◆ **Passage to read**
►

- Sage Therapeutics moved a step closer to securing U.S. approval for its postpartum depression (PPD) drug Zulresso after two advisory panels to the Food and Drug Administration on Friday jointly voted 17-1 in favor of the therapy's risk-benefit profile.
- The supporting vote was largely expected, but came with a proviso: committee experts agreed that the injectable drug would be best used through a Risk Evaluation and Mitigation strategy (REMS) program.
- The FDA isn't required to follow the advice of its advisory committees, but usually does. If the agency's decision, expected in December, is similarly positive, Zulresso would become the first drug specifically approved by the FDA for the treatment of PPD.
PPD is the most common medical complication of childbirth and is seen as a distinct major depressive disorder. The condition, which affects as many as 400,000 women each year in the U.S., can be life-threatening due to the increased risk of suicide
Zulresso (brexanolone), if approved, would fill a hole in the current treatment armamentarium. The advisory committees convened Friday together agreed that the drug's benefits outweighed its potential risks.
On safety, panelists voted 16-2 in favor of Zulresso, with discussion mainly centering on six observed cases (out of 140 women treated) of loss of consciousness during infusion of the drug.
In briefing documents made public ahead of the meeting, FDA staff noted that the loss of consciousness didn't appear easily predictable based on variables like dose timing or blood levels. Without a reliable method of predicting the risk of such an event, the review staff recommended the drug be administered through a REMS program.
With the proposed REMS, Zulresso would be administered by qualified staff in a facility certified through the program. How the FDA decides to define that facility could have an impact on the drug's commercial prospects, however.
Zulresso is given in a single infusion over the course of 60 hours, meaning a requirement to administer the drug in a hospital or clinic could be practically challenging for some women.
"Panel discussion did not specify settings that would be appropriate and it was stated that inpatient facilities
do not guarantee risk-free events," wrote Raymond James analyst Laura Chico in a Nov. 2 note to investors. "The conclusion: details need to be worked out. At a minimum, sites will be certified, staff will require training, but specifics on which sites/staff make sense remain [to be determined]."
Zulresso currently holds a Breakthrough Therapy Designation from the FDA, as well as a PRIME designation from the European Medicines Agency for the treatment of PPD. Sage also has another experimental drug, dubbed SAGE-217, in Phase 3 testing for PPD and for major depressive disorder.
The advisory committees' favorable vote for Zulresso comes a day after the panels overwhelmingly voted against recommending approval for an experimental drug for major depressive disorder developed by Alkermes. A final decision from the FDA for that drug is expected in January.

◄

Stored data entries

►

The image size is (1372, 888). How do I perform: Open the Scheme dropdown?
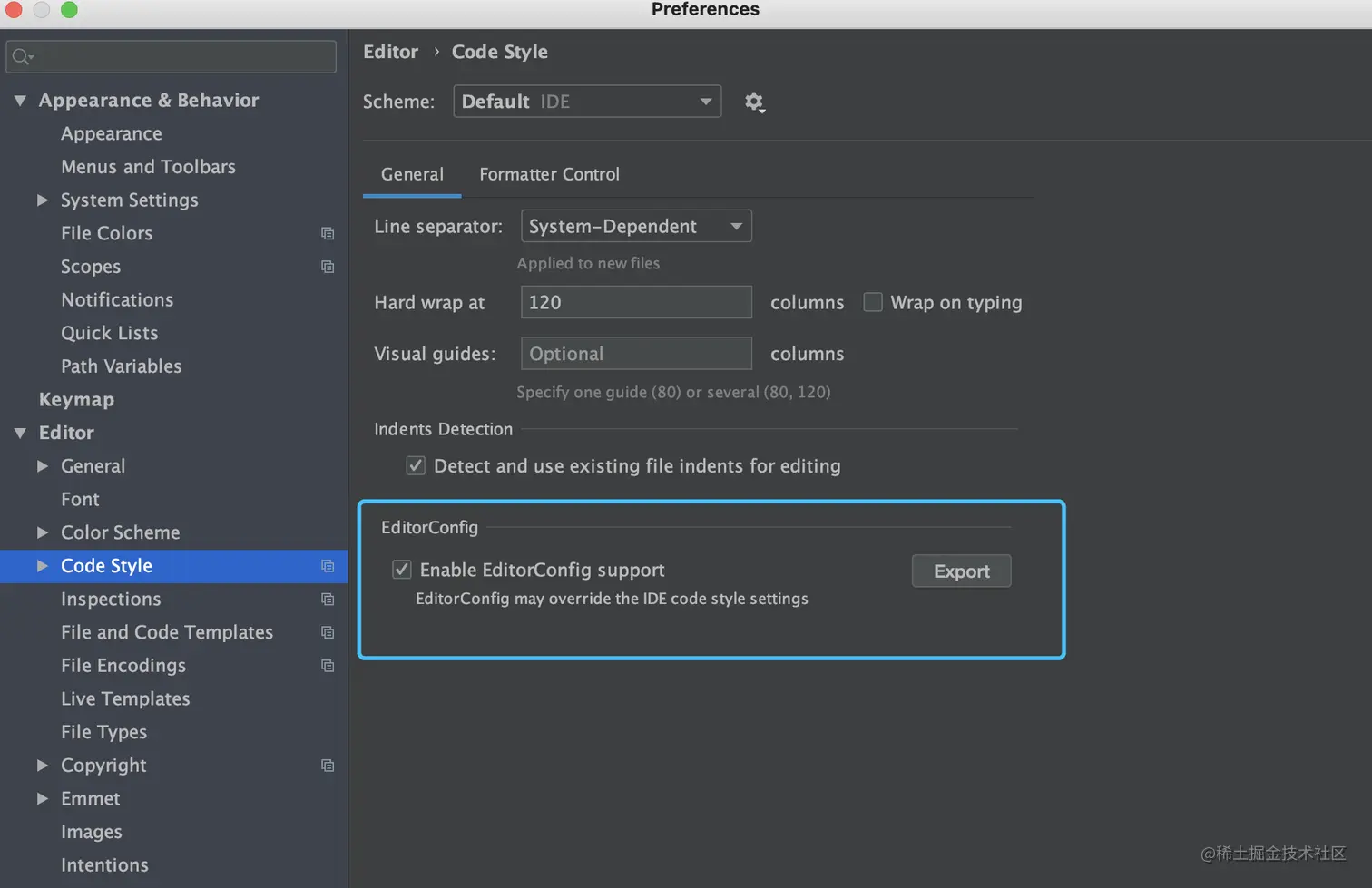coord(587,102)
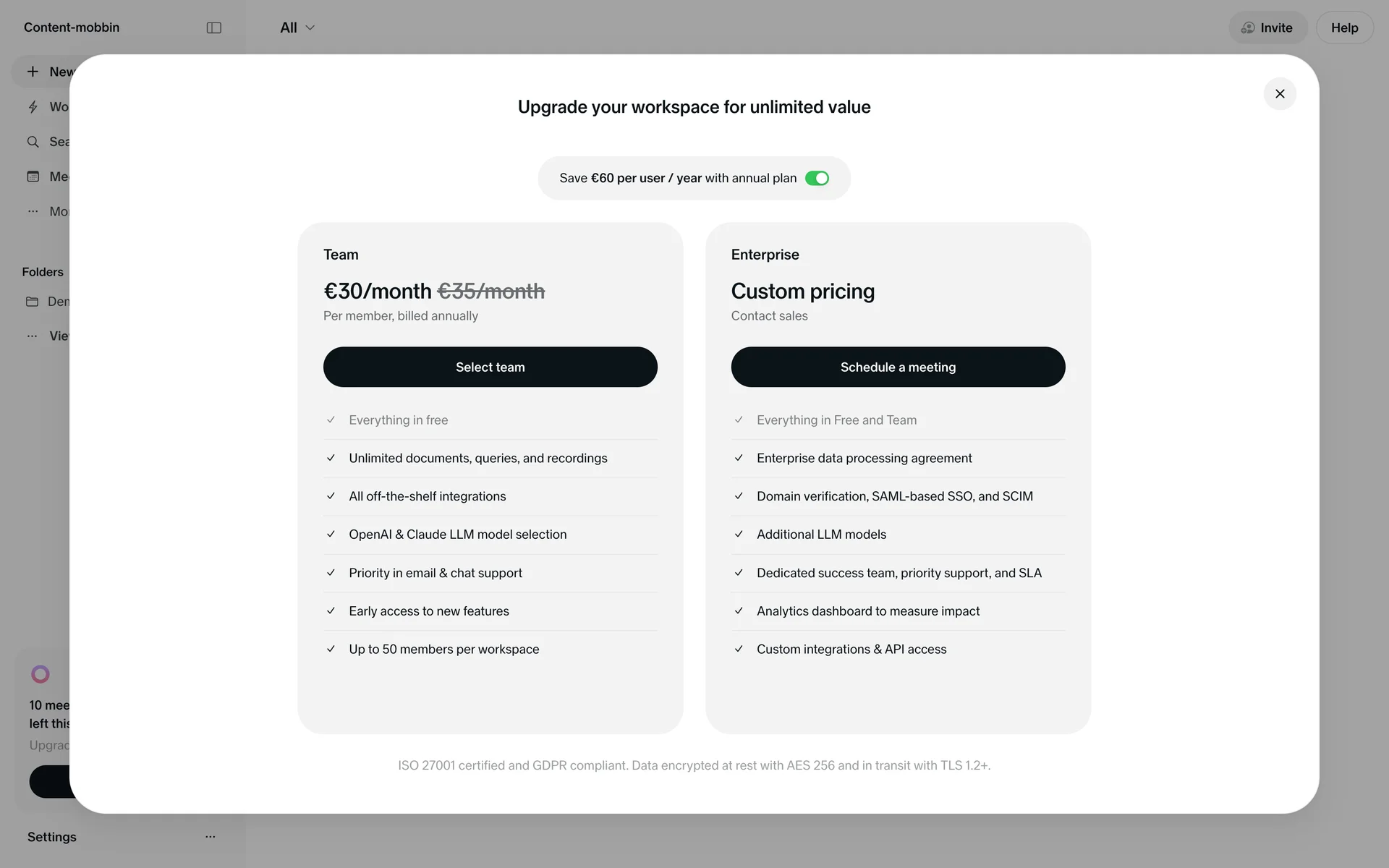
Task: Click Schedule a meeting button
Action: click(x=897, y=367)
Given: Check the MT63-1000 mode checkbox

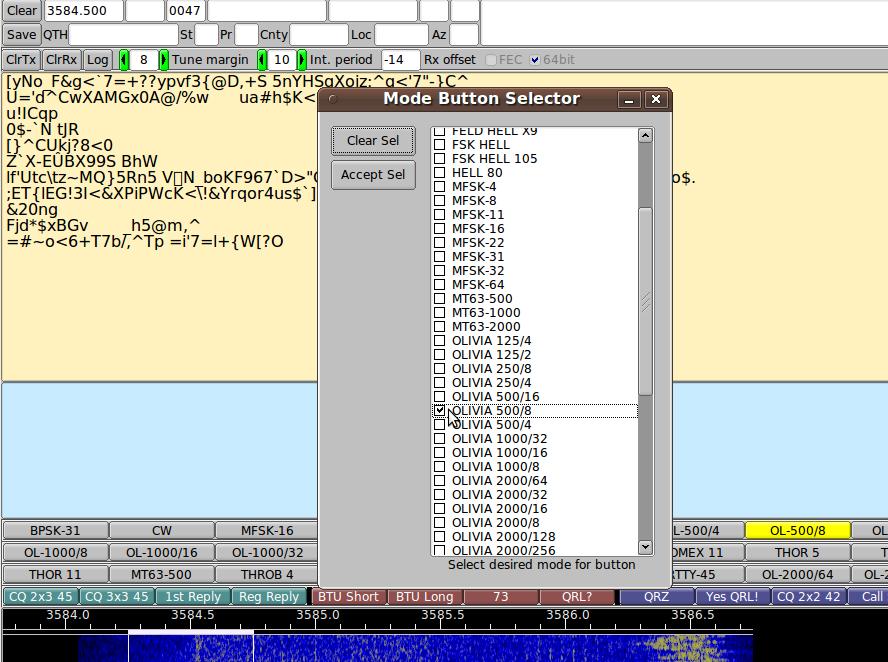Looking at the screenshot, I should coord(440,313).
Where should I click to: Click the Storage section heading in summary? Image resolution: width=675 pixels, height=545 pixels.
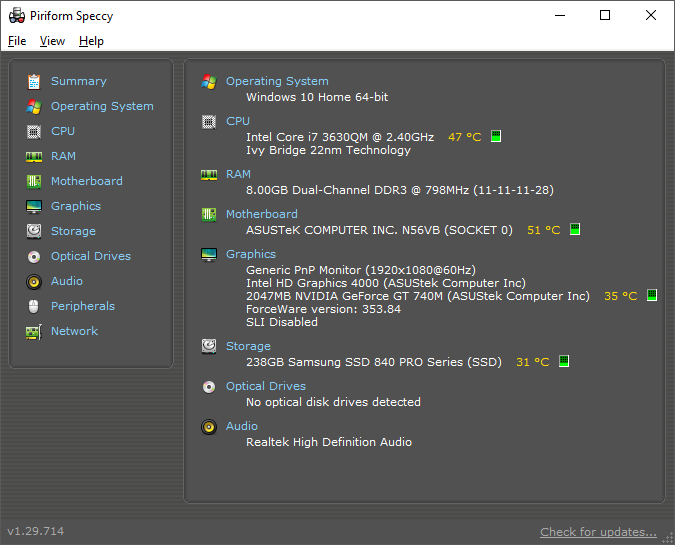pos(248,346)
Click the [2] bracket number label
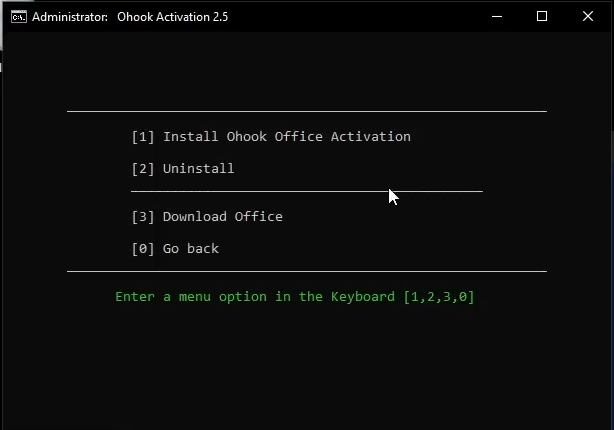 pyautogui.click(x=143, y=168)

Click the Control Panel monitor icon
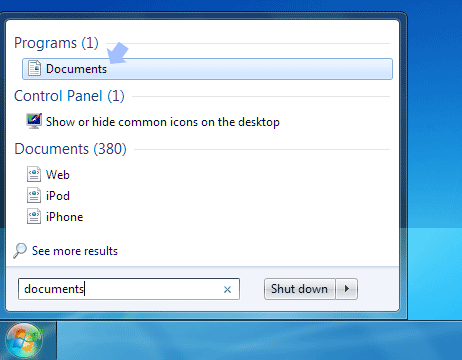[34, 121]
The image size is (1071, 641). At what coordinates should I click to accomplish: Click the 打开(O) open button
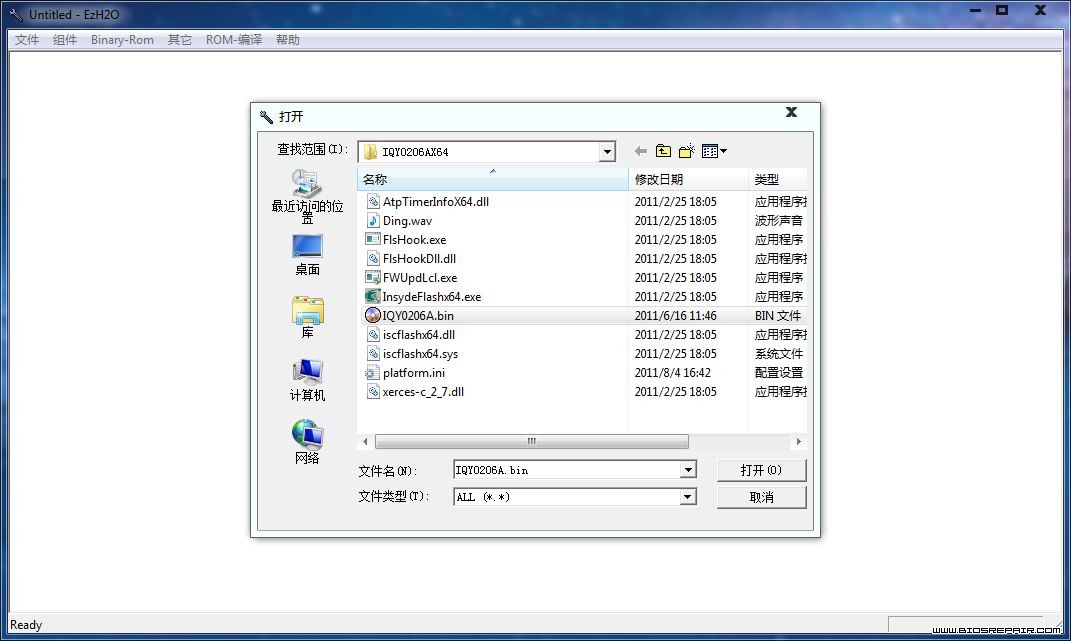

◄

◆ **Required action A**
Summarize the article on Zulresso in two sentences.
◆ **Required action B**
According to the article on Zulresso, how long does a single infusion of the drug last?
◆ **Required action C**
From the article on Zulresso, extract the part that opens with the words containing "- Sage Therapeutics" and closes with "therapy's risk-benefit profile.".

◆ **Response box A**
Two advisory panels to the FDA voted 17-1 in favor of the risk-benefit profile of Zulresso, Sage Therapeutics' drug for postpartum depression, and agreed that it would be best used through a REMS program after six cases of loss of consciousness during infusion. If the FDA's decision, expected in December, is similarly positive, Zulresso would become the first drug specifically approved by the FDA for the treatment of PPD.

◆ **Response box B**
A single infusion lasts 60 hours.

◆ **Response box C**
- Sage Therapeutics moved a step closer to securing U.S. approval for its postpartum depression (PPD) drug Zulresso after two advisory panels to the Food and Drug Administration on Friday jointly voted 17-1 in favor of the therapy's risk-benefit profile.